In my younger days, I wouldn't have considered traveling with a group. But now, I'm happy to let someone else figure out schedules, book hotels and arrange transportation. Country Walkers keeps its groups small, and I agree with its premise: Walking is a great way to see a country and get to know its people. Our fellow group members were veteran travelers. At mealtimes, we'd talk about the day's sights, then segue into our experiences in India, Bhutan, Corsica and Peru.
In visiting several Cairo restaurants, we found that Egyptian food isn't too different from other Middle Eastern cuisines. Lunches and dinners usually began with bread and starters, or mezes, made up ofshared dishes of hummus, baba ghanouj, tahini or tamiya, the Egyptian version of falafel. A bowl of tomato or lentil soup followed, then rice and perhaps lamb, fish, chicken kebabs or a vegetable tagine. Dessert might be rice pudding or Om Ali, a light bread pudding laced with nuts, raisins and coconut. The most typically Egyptian dish we had was koshari, a mixture of rice, pasta, lentils, fava beans and garbanzos, topped with tomato sauce and fried onions.
It was a relief to leave busy, noisy Cairo. We flew to Aswan, and, after touring the High Dam, we boarded a luxury yacht -- a dahabeah (da-ha-BEE-ya)."
The Afandina (meaning king or protector) was our home on the river for three days. A modern, steel-hulled vessel that harks back to the 19th century, it's a double-masted sailboat -- in theory, anyway. Because we had a tight schedule, we couldn't rely on the wind, and the crew unfurled the sail only once. The rest of the time we were nudged along by a companion tugboat. The eight small staterooms have picture windows and private bathrooms. There's also a wood-paneled dining room and a lounge/library with a computer and flat-screen television. The dahabeah provided unforgettable moments: eating lunch on the deck, having afternoon tea on the banks of the Nile or just sitting in the warm breeze at sunset, watching the palm-lined shore slide by.

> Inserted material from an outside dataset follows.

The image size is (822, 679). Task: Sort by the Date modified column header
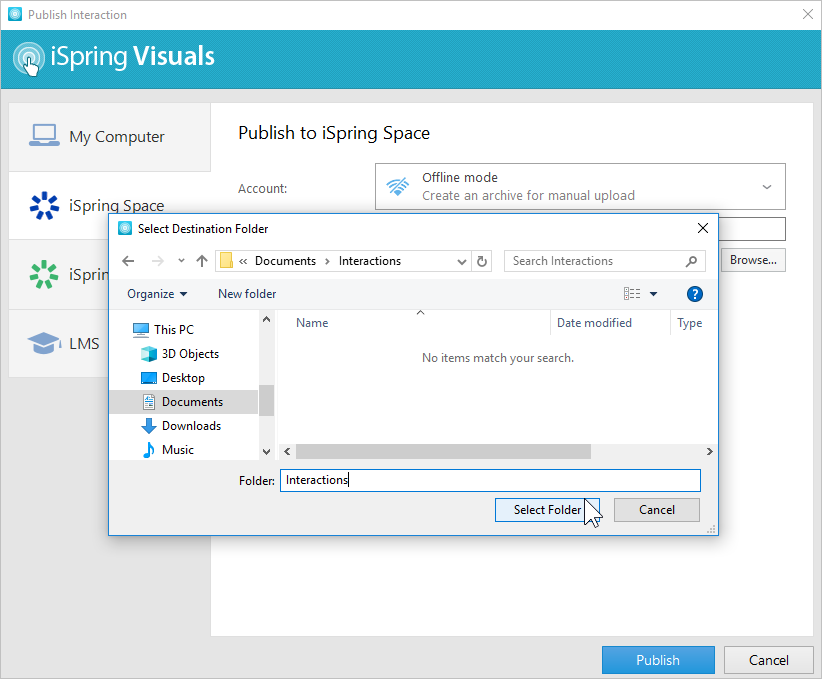(x=594, y=323)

The craft's small size allowed it to dock in places inaccessible to cruise ships. The first afternoon, we walked to Beida, a predominantly Nubian village with domed houses painted bright gold, burgundy or lavender. Decorated doorways led to sandy courtyards.
A local guide dressed in a crisp white galabia talked several families into letting us enter their homes, and I felt privileged to meet the gracious women and curious children.

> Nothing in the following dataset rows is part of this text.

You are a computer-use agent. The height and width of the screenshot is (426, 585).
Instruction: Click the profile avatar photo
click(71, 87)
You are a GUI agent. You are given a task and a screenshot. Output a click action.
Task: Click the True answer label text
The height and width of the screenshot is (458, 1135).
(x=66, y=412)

Another morning, we walked to the village of Faris during rush hour. Boys on donkeys and men in carts or white pickup trucks waved as they passed. At the edge of town, two men sat outside fashioning crate-like baskets from palm fronds.
Our local guide went to the multistory school up the road and asked whether we could visit. We tromped upstairs in the new, clean building to visit a class of 15-year-olds. Six girls and 18 boys sat at two-student desks, looking attentive and obedient -- much more so than any sophomore class I ever taught. One boy recited a lesson for us in flawless English.
Many of our walks were to and around temples that line the Nile. Dating from the Ptolemaic Period (323-30 BC), they have similar elements: a high entrance gate or pylon, an interior courtyard, a hypostyle (many columns) hall and a small, dark "holy of holies" sanctuary that in ancient times could be entered only by the high priest. Covering every surface are depictions of kings, gods, goddesses and explanatory hieroglyphics.
At Edfu, we left the dahabeah and, after seeing the Temple of Edfu, boarded a motor coach to Luxor (ancient Thebes), where we checked into the Sofitel Winter Palace hotel. The hotel's location on the Corniche el Nile made for pleasant walks along the river. It was also near a dock for small outboard boats that ferried us to sites on the west bank. Again, an armed guard accompanied the group whenever we walked.